*EXTRACT*
******************************
Published by Forbes.com on June 6, 2023
Forbes Councils Member
ChatGPT has taken the internet by storm with its ability to summarize information and present it in a conversational manner. Most capabilities are not new. ChatGPT is the latest version of a type of generative AI called large language models (LLMs). These models are very large (and deep) neural networks that are notoriously expensive to train. The concept of “connection” is used to track words across pages and documents to improve performance. Such models have been called “stochastic parrots” because they have no understanding of what they say. They can’t tell you where their answers come from and will propagate misinformation if it has enough frequency and buzz.
All this emphasizes the need to have humans in the loop. That’s the human-centric, “experiential” approach we are pioneering at the Institute for Experiential AI at Northeastern University. We believe that not only is human intervention necessary, but it will make AI trustworthy, keep its development healthy and provide more credible solutions to problems. In fact, ChatGPT has humans in the loop, and this human relevance feedback coupled with reinforcement learning is essential to its performance (even though OpenAI does not emphasize its foundational critical role). Incidentally, the same holds for Google’s search engine ranking algorithm, with which human relevance feedback is used to retrain the MLR ranking algorithm multiple times a day.
Ridiculous Results And Hallucinations
ChatGPT relies on human relevance feedback to avoid the easy-to-find gaps in its abilities. Consider this example from Gary Marcus when he prompted GPT3 with:
“You poured yourself a glass of cranberry juice, but then absentmindedly, you poured about a teaspoon of grape juice into it. It looks OK. You try sniffing it, but you have a bad cold, so you can’t smell anything. You are very thirsty. So you …”
GPT3 responded with the best auto-complete it could muster: “drink it. You are now dead.”
The problem has to do with the way generative AI works. The model is just performing auto-completion based on pattern matching with no semantic understanding (e.g., that grape and cranberry juice poisoning is not likely). So it makes things up—what the industry refers to as “hallucinations.”
Such models can seem intelligent by scripting answers, but this fails fairly quickly. For example:
• If you ask “Why did you say so?” ChatGPT seems programmed to apologize and tries to refine its answer.
• If you ask ChatGPT to justify something, it will go out of its way to support a ridiculous proposition. The computer scientist Andrew Ng, for instance, recently got ChatGPT to confidently explain to him why abacus computing is a good option in data centers.
What Are The Realistic Societal And Economic Impacts?
Many of the jobs in the knowledge economy, including in industries such as law and medicine, can benefit from letting a chatbot produce a first draft followed by human editing, thus leading to the emergence of a new profession: prompt engineers.
******************************
*DATA FOR ANALYSIS*
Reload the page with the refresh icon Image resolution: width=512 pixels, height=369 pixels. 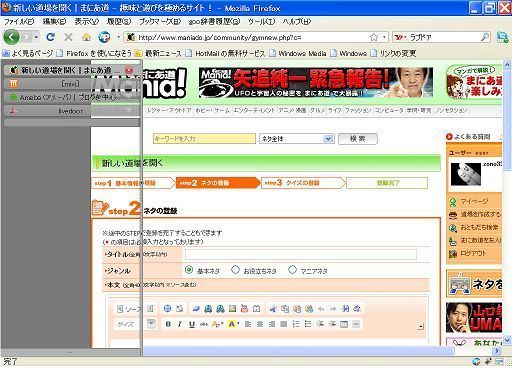click(51, 37)
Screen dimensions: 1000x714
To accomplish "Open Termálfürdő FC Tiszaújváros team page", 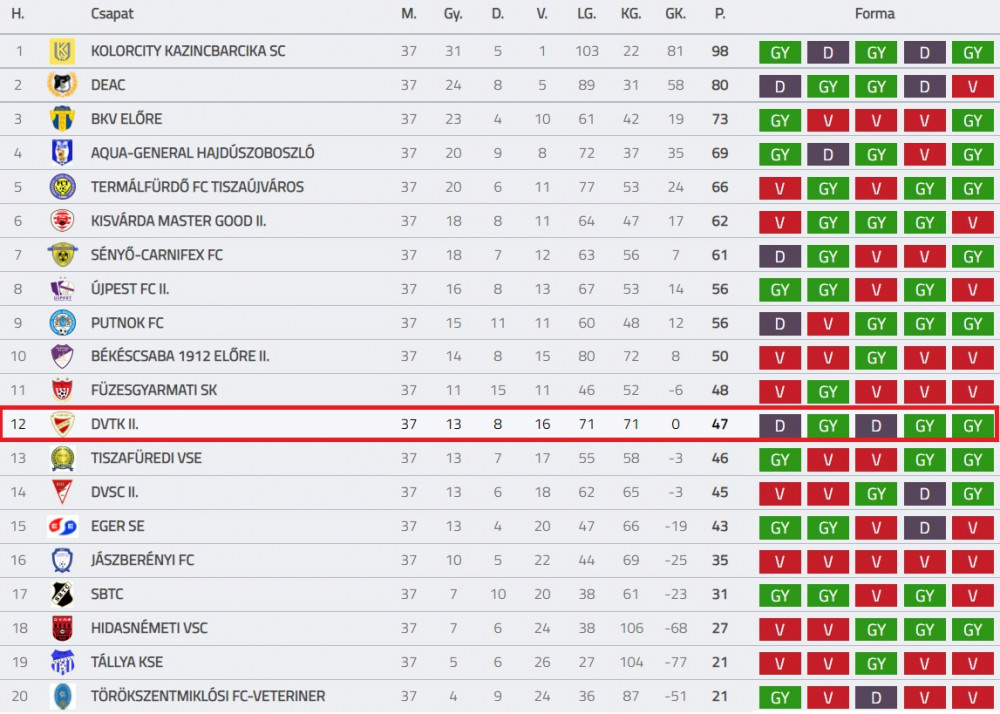I will [x=197, y=187].
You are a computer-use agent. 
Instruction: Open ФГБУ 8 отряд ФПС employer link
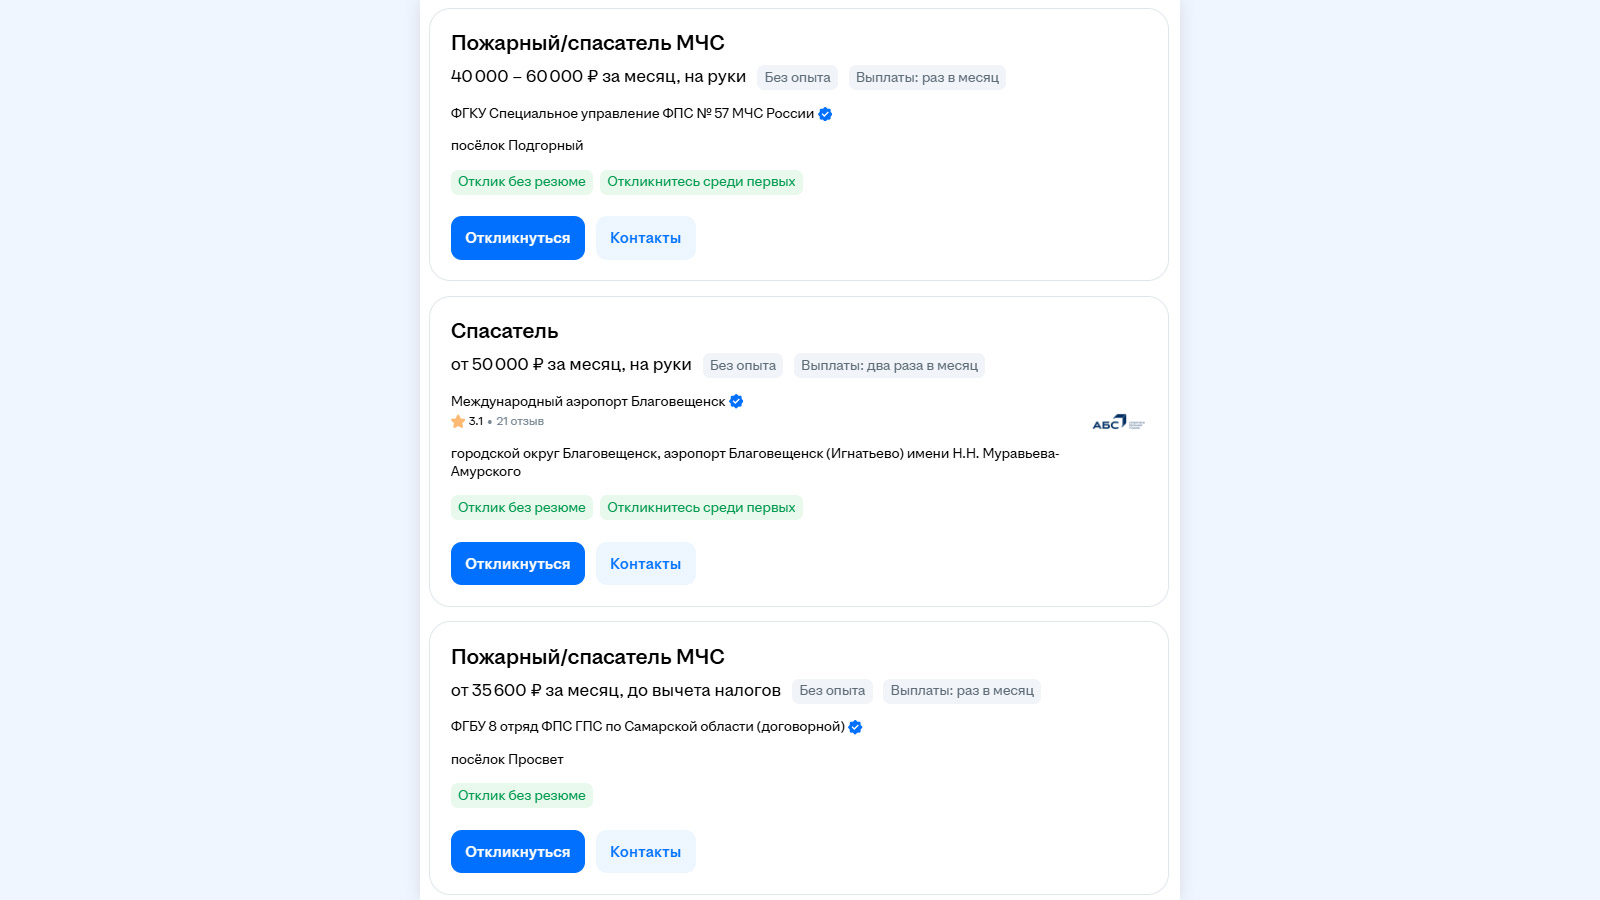[x=647, y=727]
******************************
*WHAT YOU NEED TO DO*
- a) Transcribe the part of the ChatGPT article that opens with the words containing "GPT3 responded with" and closes with "refine its answer.".
- b) List every single word or short phrase that the ChatGPT article sets off in quotation marks as a term, leaving out quoted sentences and questions.

*RESULTS*
- a)
GPT3 responded with the best auto-complete it could muster: “drink it. You are now dead.”
The problem has to do with the way generative AI works. The model is just performing auto-completion based on pattern matching with no semantic understanding (e.g., that grape and cranberry juice poisoning is not likely). So it makes things up—what the industry refers to as “hallucinations.”
Such models can seem intelligent by scripting answers, but this fails fairly quickly. For example:
• If you ask “Why did you say so?” ChatGPT seems programmed to apologize and tries to refine its answer.

- b)
- connection
- stochastic parrots
- experiential
- hallucinations